Maybe off in the future I’ll tweak the presentation of my drink posts to differentiate between coffee/tea, cocktails, beer, and other generic drinks so that I can have custom per-type icons that match up with the drink types. Maybe I can do it the same sort of way that the Post Kinds plugin has the ability to differentiate Read posts with small differences to indicate “want to read”, “reading”, and “finished”? Though honestly that type of data differentiation may be more trouble than it’s worth, particularly since I’m reading much more often than I drink.

I’ll also want to take a closer look at the IndieWeb wiki for both Untappd and drink/food posts and some other examples before deciding on anything too specific.

Featured image from page 75 of “The human body and health : an elementary text-book of essential anatomy, applied physiology and practical hygiene for schools” (1908) flickr photo by Internet Archive Book Images shared with no copyright restriction (Flickr Commons)

Liked Using IFTTT to syndicate (PESOS) your Reddit saved post to your own IndieWeb website by Cédric BousmanneCédric Bousmanne (Cedric.io)
This post has been heavily inspired by Chris Aldrich's recent post Using IFTTT to syndicate (PESOS) content from social services to WordPress using Micropub and finally finds an answer to the frustration I had ever since I realised it was not that easy to post bookmark on my Known-based...
Maybe I ought to be reading Reddit more often now? Good to see this method spreading!

Read Posts with Read Status via PESOS using GoodReads and Micropub

Today I accidentally realized that both the WordPress Micropub server and the Post Kinds plugin support read-status values of “to-read”, “reading”, and “finished”. I’ve managed to tweak my PESOS work flow with Goodreads.com to also include these experimental pieces using the following additional snippets of code appended to the “Body” fields I’ve described before:

&read-status=to-read
&read-status=reading
&read-status=finished

I’ve added one of the three snippets to the appropriate IFTTT.com recipes for  Goodreads feeds to create the appropriate output. Here’s the first post I’ve made using the new recipe for bookmarking a book I’d like to read: https://boffosocko.com/2020/02/15/meditations-marcus-aurelius/.

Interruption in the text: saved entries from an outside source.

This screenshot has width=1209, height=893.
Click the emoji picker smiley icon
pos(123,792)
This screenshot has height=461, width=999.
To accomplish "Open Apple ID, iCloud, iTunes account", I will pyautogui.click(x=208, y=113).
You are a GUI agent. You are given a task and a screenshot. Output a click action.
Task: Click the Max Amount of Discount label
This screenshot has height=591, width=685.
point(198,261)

Previously I’ve been using simple notes to create read posts for books and just adding a “read” category to give me more control over the data in the posts. (I only used read posts previously for online articles.) Now that I’ve got the ability to provide some better differentiation for my progress, I think I’ll switch to using read posts for all my reading (books and articles).

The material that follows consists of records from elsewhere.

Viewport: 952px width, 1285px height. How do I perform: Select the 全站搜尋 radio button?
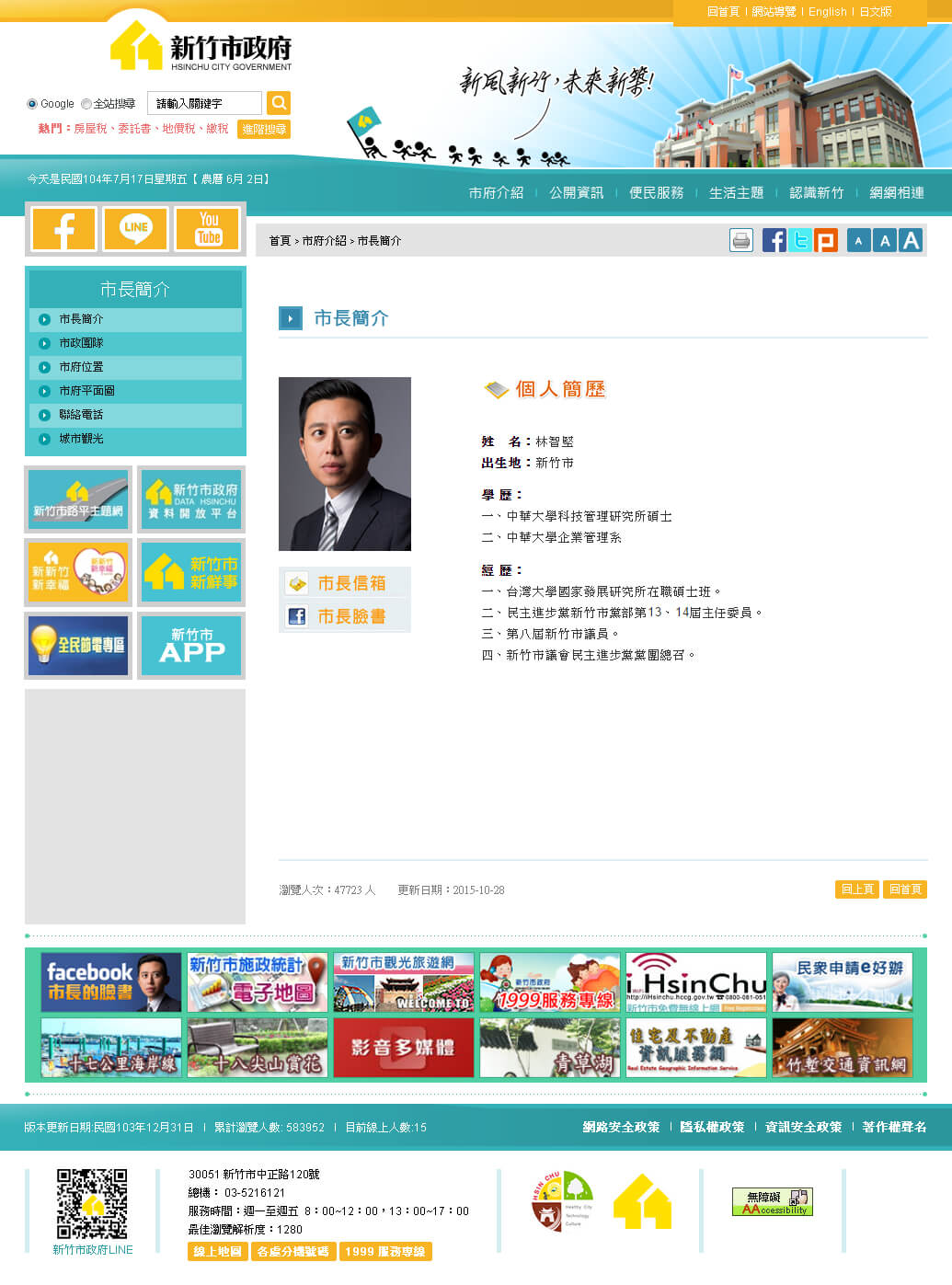pos(86,104)
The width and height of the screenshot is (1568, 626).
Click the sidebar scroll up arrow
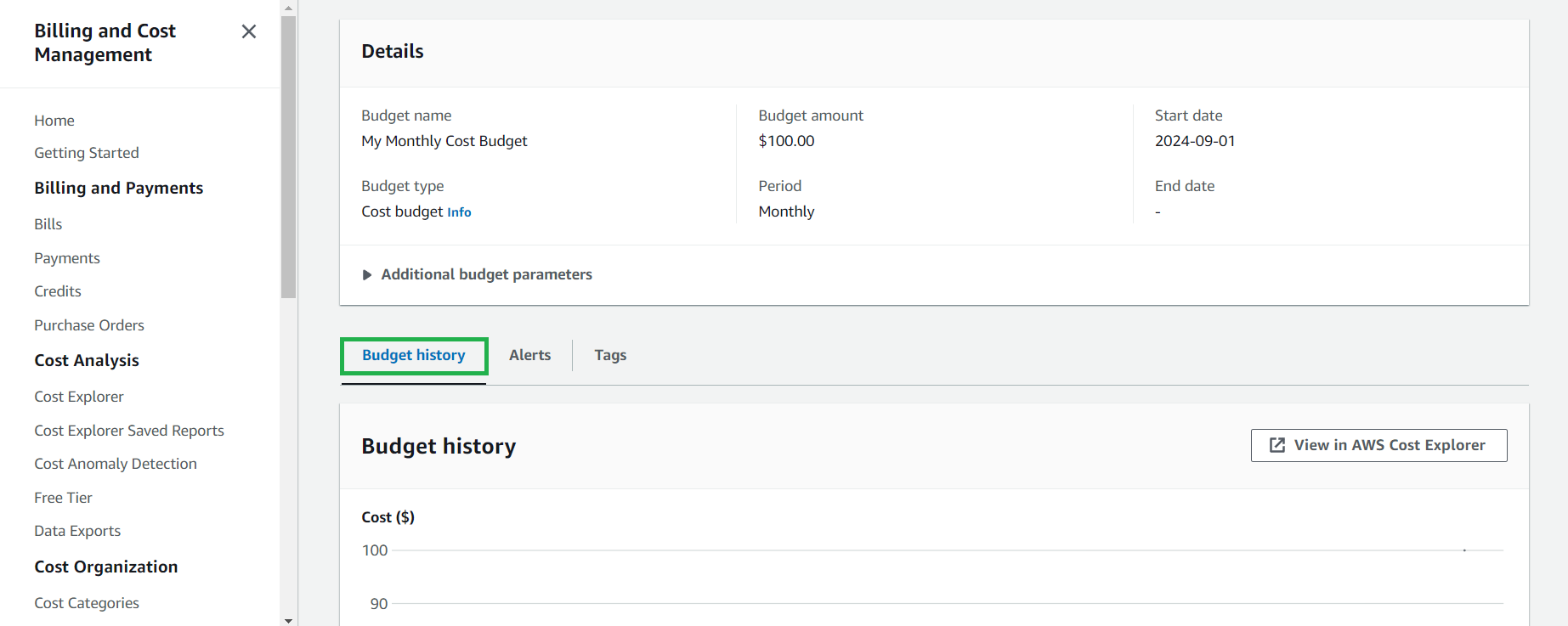pos(289,7)
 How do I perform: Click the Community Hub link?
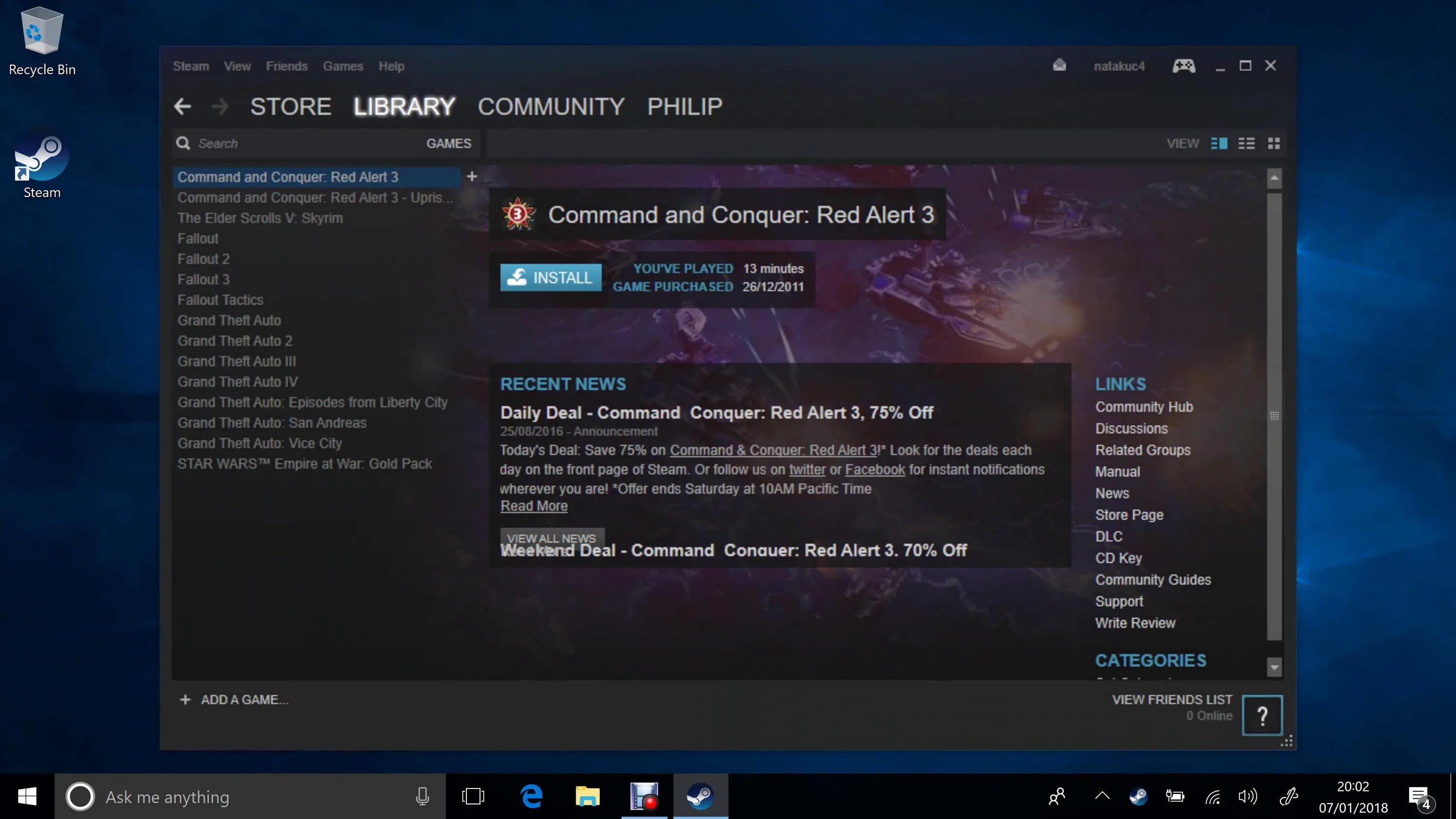tap(1144, 406)
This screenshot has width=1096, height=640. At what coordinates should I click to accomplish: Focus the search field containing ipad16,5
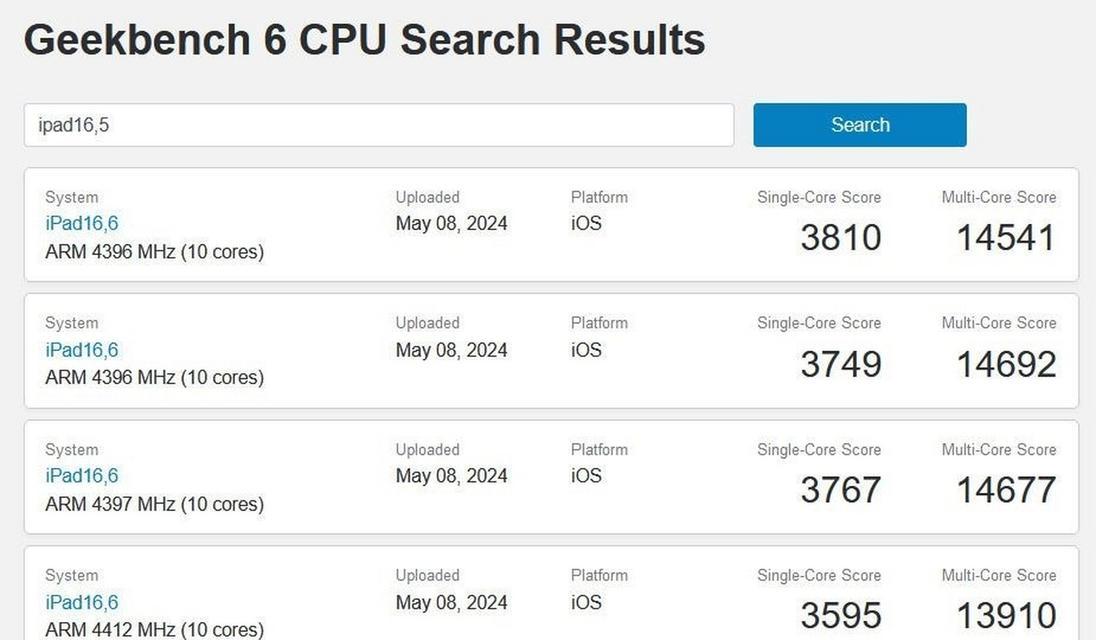(379, 125)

Incidentally following IndieBookClub.biz and Indigenous for Android which added support for these earlier today, my method may be the third to use these microformats in the wild. Thanks to gRegor Morrill, Kristof De Jaeger, David Shanske, Ryan Barrett, and Charlotte Allen for their prior work, experimentation, code, and examples for allowing me to get this working on my website. 

How slick! The WordPress Micropub server supports experimental properties so you can add &post-status=draft to your IFTTT webhook-based recipes for Micropub PESOS syndication. This is useful in cases where you can get most of the data fidelity you’d like to have, but still may want to go back and modify things before publishing them.

Next I’ll have to try out &visibility=private which should work as well.